═══ Data supplied
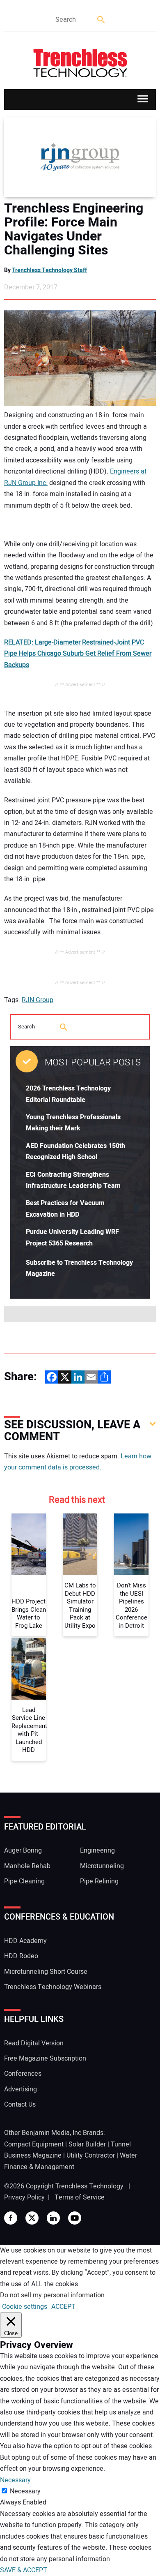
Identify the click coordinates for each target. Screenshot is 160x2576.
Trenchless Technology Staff (49, 270)
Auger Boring (23, 1850)
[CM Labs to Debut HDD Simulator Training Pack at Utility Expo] (80, 1544)
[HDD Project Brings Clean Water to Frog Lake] (28, 1544)
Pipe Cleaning (24, 1881)
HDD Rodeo (21, 1956)
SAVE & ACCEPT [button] (23, 2570)
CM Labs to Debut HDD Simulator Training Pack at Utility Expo (80, 1606)
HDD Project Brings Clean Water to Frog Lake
══════
No picture should be included when the data are set down again exactly.

> [Answer]
Identify the click coordinates for each target. Screenshot is 160x2576.
Trenchless Technology Staff (49, 270)
Auger Boring (23, 1850)
[CM Labs to Debut HDD Simulator Training Pack at Utility Expo] (80, 1544)
[HDD Project Brings Clean Water to Frog Lake] (28, 1544)
Pipe Cleaning (24, 1881)
HDD Rodeo (21, 1956)
SAVE & ACCEPT [button] (23, 2570)
CM Labs to Debut HDD Simulator Training Pack at Utility Expo (80, 1606)
HDD Project Brings Clean Water to Frog Lake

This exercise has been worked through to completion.